New Boy is a 2007 Irish short film based on the short story by Irish novelist, dramatist and screenwriter, Roddy Doyle. It received an Academy Award nomination for Best Live Action Short Film. The film is about a young boy's experience as he moves from a rural town in Africa to Ireland: a new country, a different school system and a whole new set of customs.

Plot 
Joseph is the new student at a school in Ireland, having just moved to Ireland from an unidentified country in Africa. Throughout the film he is silent, in deep contrast to the flashbacks of his life back in Africa where he is bright and talkative. In these flashbacks Joseph's father is the schoolteacher, it is revealed that his father was shot and killed for educating young children.

Joseph struggles to fit in with the other students. In particular two boys named Seth Quinn and Christian Kelly give him trouble, Christian sits behind Joseph in the classroom.

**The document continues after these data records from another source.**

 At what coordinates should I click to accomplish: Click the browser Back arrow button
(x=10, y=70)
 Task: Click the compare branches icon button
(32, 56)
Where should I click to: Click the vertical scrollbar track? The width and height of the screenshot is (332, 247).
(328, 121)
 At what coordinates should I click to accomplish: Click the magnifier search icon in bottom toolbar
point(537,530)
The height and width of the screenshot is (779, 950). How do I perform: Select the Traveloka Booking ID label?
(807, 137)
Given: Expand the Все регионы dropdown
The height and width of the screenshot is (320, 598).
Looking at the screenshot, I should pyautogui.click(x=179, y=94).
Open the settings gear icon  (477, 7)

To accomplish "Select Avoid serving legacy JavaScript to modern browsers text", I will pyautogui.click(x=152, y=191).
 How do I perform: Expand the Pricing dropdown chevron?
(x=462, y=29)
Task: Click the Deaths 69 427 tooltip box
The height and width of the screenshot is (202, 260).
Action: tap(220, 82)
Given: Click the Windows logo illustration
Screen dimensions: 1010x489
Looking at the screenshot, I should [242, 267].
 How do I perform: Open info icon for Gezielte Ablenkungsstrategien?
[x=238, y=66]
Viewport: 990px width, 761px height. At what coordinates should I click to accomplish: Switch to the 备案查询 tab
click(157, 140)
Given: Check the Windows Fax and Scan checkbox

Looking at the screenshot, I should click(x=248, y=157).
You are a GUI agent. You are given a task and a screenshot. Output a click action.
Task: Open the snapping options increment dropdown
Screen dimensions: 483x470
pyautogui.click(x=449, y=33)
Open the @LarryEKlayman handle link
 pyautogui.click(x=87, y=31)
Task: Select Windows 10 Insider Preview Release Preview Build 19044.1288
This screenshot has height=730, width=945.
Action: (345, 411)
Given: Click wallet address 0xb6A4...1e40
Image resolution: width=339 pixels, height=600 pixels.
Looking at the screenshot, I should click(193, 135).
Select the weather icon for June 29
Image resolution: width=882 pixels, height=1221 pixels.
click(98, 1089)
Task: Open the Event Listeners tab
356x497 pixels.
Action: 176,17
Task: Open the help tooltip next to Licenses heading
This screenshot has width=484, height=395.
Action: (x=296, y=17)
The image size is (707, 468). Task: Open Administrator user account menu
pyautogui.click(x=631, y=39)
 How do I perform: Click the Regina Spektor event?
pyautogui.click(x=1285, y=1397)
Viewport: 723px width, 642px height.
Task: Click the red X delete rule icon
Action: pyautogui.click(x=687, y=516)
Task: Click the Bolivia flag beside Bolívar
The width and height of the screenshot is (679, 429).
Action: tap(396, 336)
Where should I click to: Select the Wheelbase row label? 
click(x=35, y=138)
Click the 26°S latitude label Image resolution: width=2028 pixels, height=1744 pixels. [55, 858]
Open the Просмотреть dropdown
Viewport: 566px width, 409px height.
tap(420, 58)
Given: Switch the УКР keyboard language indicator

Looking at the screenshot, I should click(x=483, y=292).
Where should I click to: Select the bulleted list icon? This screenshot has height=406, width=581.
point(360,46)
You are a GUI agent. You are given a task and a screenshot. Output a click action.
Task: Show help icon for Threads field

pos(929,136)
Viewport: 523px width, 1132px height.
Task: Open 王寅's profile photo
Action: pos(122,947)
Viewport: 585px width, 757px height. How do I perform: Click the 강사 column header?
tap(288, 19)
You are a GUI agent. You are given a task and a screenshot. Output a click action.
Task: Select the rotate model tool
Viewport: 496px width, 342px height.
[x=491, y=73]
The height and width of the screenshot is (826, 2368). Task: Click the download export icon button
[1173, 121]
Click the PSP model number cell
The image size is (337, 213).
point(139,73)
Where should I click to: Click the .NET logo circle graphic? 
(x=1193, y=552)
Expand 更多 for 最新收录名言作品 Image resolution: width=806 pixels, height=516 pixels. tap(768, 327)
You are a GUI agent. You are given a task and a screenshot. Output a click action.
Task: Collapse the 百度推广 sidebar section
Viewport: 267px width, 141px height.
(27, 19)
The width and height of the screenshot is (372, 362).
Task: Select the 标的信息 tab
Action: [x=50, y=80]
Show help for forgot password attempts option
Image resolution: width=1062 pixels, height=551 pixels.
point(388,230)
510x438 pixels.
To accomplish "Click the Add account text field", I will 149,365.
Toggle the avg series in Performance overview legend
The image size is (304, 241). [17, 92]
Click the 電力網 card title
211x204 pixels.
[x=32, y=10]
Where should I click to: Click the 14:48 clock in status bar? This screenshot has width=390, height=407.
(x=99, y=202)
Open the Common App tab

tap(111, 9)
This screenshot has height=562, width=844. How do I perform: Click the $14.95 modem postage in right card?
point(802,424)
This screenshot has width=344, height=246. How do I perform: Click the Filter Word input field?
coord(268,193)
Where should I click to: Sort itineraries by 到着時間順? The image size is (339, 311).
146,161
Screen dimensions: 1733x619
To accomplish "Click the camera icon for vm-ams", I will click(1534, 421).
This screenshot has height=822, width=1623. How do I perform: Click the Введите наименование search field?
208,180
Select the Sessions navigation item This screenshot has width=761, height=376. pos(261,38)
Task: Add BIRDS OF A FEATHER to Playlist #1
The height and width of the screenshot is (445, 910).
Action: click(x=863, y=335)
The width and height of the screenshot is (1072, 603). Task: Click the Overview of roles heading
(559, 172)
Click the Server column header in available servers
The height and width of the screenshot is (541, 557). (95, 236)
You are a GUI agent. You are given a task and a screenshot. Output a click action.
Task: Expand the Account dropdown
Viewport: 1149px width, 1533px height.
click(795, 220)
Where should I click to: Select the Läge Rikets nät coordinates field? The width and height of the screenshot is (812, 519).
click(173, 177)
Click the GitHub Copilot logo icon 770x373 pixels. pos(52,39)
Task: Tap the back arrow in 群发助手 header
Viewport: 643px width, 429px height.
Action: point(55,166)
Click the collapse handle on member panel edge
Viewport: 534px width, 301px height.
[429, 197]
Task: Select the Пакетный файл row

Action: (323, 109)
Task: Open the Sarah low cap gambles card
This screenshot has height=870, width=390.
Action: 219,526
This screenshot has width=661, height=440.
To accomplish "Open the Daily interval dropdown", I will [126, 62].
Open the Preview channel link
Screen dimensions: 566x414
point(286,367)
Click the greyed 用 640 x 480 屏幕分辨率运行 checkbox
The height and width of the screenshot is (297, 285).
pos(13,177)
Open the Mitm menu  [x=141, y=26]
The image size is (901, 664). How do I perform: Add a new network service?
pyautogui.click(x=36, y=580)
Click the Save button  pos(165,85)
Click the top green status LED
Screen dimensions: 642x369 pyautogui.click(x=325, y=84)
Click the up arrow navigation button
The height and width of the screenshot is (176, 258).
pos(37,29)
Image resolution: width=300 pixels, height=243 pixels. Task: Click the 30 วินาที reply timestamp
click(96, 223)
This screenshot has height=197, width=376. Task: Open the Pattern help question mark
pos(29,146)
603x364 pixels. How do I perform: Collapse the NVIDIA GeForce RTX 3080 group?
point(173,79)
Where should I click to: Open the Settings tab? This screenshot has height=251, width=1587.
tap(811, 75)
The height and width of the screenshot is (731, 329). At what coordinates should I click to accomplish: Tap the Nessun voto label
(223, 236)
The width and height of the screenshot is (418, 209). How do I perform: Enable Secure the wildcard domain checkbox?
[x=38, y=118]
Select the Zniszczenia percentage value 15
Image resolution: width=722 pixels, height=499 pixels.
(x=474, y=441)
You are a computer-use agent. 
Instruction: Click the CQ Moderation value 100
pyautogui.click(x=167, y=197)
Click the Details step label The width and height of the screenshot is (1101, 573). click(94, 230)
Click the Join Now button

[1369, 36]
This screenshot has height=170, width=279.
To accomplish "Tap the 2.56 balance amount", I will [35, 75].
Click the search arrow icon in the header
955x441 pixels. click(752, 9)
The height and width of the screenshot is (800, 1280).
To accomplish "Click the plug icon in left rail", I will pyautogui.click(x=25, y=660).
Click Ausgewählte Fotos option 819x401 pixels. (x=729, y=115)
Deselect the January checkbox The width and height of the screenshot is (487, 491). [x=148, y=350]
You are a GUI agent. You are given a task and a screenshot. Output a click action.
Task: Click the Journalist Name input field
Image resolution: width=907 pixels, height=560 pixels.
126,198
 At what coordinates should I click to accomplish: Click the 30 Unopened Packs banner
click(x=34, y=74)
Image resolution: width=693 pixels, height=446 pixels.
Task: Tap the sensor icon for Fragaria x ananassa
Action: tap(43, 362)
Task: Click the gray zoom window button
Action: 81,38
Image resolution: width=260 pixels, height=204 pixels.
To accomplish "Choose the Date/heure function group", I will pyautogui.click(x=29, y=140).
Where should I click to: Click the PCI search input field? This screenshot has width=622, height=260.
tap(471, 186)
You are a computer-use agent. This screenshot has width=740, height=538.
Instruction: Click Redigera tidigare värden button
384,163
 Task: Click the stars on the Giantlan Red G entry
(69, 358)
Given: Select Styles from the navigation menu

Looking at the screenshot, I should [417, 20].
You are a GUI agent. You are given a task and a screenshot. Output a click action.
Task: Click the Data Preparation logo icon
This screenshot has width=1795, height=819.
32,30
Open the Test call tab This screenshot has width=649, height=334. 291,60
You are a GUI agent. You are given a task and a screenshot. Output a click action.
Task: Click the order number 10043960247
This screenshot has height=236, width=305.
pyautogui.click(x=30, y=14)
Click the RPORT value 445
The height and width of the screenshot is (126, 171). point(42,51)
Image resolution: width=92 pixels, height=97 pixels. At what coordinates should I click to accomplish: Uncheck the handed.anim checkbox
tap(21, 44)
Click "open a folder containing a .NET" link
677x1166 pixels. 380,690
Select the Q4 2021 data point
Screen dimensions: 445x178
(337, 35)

He calls Joseph Live Aid, a reference to the benefit concert to raise funds for relief of the Ethiopian Famine. Christian goads Joseph into grabbing onto his finger and throwing him to the ground, getting Joseph into trouble.

A girl named Hazel O'Hara has caught Joseph's interest. She repeatedly tells the teacher that Christian has been giving Joseph trouble yet the teachers pays barely any heed. When the children go out for recess, milk is thrown at Joseph before he is surrounded by a throng of children. Seth and Christian attempt to fight Joseph before the teacher intercepts them.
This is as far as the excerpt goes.